80 Pro­zent aller Haus­hal­te ver­fü­gen über min­des­tens ein Auto, 72 Pro­zent über min­des­tens ein Fahr­rad. Das belieb­tes­te Ver­kehrs­mit­tel ist das Auto (78 Pro­zent), gefolgt vom Fahr­rad für Frei­zeit­zwe­cke (57%). Als Ver­kehrs­mit­tel ins­be­son­de­re zum Ein­kauf, aber auch zur Arbeit liegt die Beliebt­heit des Fahr­ra­des bei 49 Pro­zent. Neun Pro­zent schwin­gen sich täg­lich und wei­te­re 23 Pro­zent aufs Rad – lei­der aber mit zuneh­men­dem Alter sel­te­ner. Zum Stich­wort Alter: Die für den Umwelt­ver­bund (ÖPNV, Fahr­rad, zu Fuß gehen) ins­ge­samt am schwie­rigs­ten erreich­ba­re Alters­grup­pe ist die der 30 bis 39-Jäh­ri­gen. Span­nend ist, dass inzwi­schen ein Drit­tel derer, die auf dem Weg zur Arbeit das Fahr­rad nut­zen, die­ses mit dem ÖPNV kom­bi­nie­ren. Bike an Ride erfreut sich der Stu­die zufol­ge stei­gen­der Beliebt­heit. Da wun­dert es nicht, dass 87 Pro­zent der Befrag­ten die Fahr­rad­mit­nah­me in Nah­ver­kehrs­zü­gen wich­tig oder sehr wich­tig ist – 56 Pro­zent sagen dies auch für den ICE, wo die Fahr­rad­mit­nah­me der­zeit noch kaum mög­lich ist. Hier kön­nen die Bahn­un­ter­neh­men mit ent­spre­chen­den Ange­bo­ten also wei­te­re Fahr­gäs­te gewin­nen!
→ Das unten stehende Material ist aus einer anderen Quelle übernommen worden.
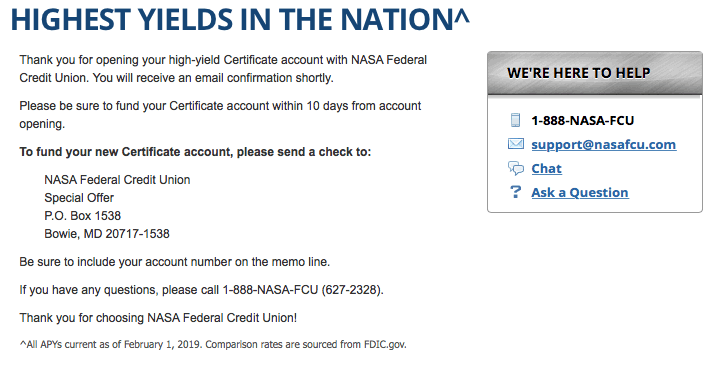Click the APY footnote mentioning FDIC.gov

[213, 345]
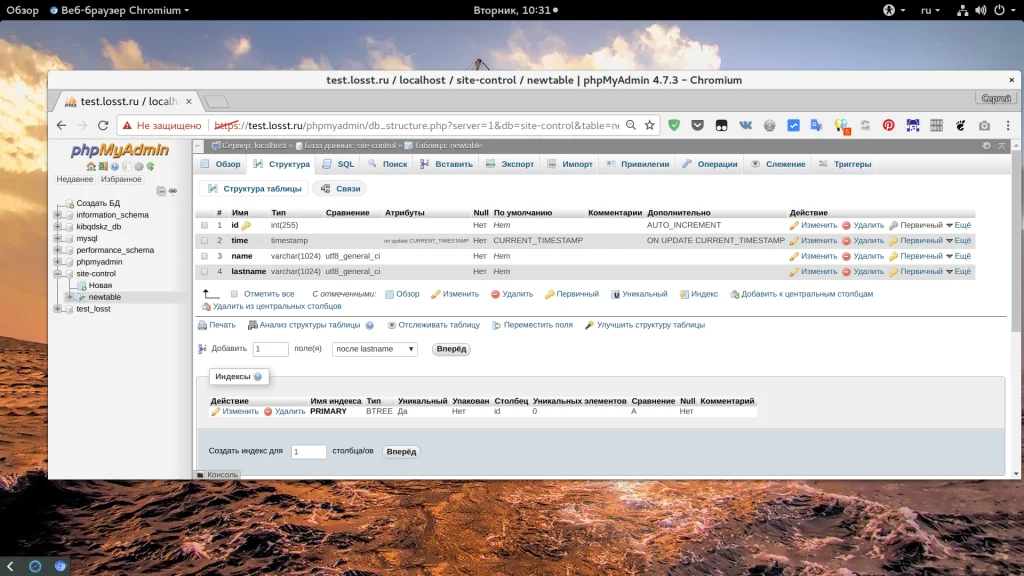Open the Экспорт tab
Screen dimensions: 1024x576
click(510, 164)
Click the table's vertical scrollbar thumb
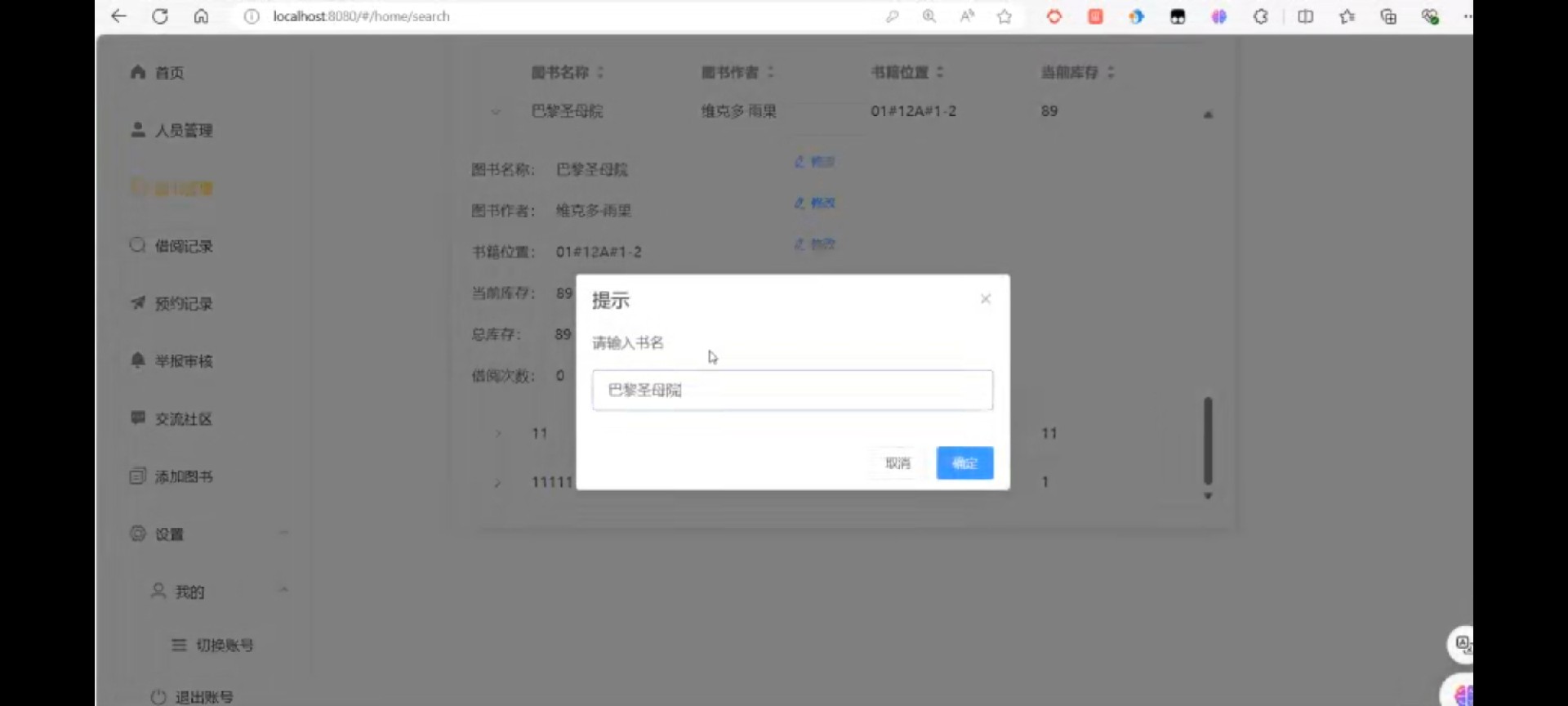Image resolution: width=1568 pixels, height=706 pixels. click(1208, 441)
Was wür­de den­je­ni­gen, die das Rad nicht auf ihrem Arbeits­weg nut­zen, davon über­zeu­gen? Am häu­figs­ten genannt wer­den „siche­re Fahr­rad­ab­stell­plät­ze“ und „bes­se­re Rad­we­ge“ (52 bzw. 50 Pro­zent). Mit Schul­no­te 3,3 beson­ders schlecht bewer­tet wer­den Fahr­rad­ab­stell­plät­ze an Bahn­hö­fen und Halt­stel­len. Damit wer­den die poli­ti­schen Hand­lungs­fel­der klar beschrie­ben: Die Infra­struk­tur muss stim­men, um mehr Men­schen fürs Rad­fah­ren gewin­nen zu kön­nen! Hier ist der Bund gefor­dert, die Mit­tel für den Bau und Unter­halt der Rad­we­ge ent­lang der Bun­des­stra­ßen wie­der zu erhö­hen sowie die finan­zi­el­le Unter­stüt­zung der Län­der und damit der Kom­mu­nen zu ver­bes­sern. Aber auch die Kom­mu­nen sel­ber ste­hen in der Pflicht. Wich­tig für die kom­mu­nal­po­li­tisch Ver­ant­wort­li­chen ist, dass vier Fünf­tel der Befrag­ten von der Kom­mu­nal­po­li­tik mehr Enga­ge­ment für den Rad­ver­kehr wün­schen. In die­sem Jahr ste­hen vie­ler­orts Kom­mu­nal­wah­len an!

Zum Hin­ter­grund der Stu­die: Im Zeit­raum von Novem­ber bis Dezem­ber 2013 wur­den  2.046 Per­so­nen zwi­schen 14 und 69 Jah­ren online befragt. Die Stu­die wur­de vom Bun­des­mi­nis­te­ri­um für Ver­kehr und digi­ta­le Infra­struk­tur geför­dert.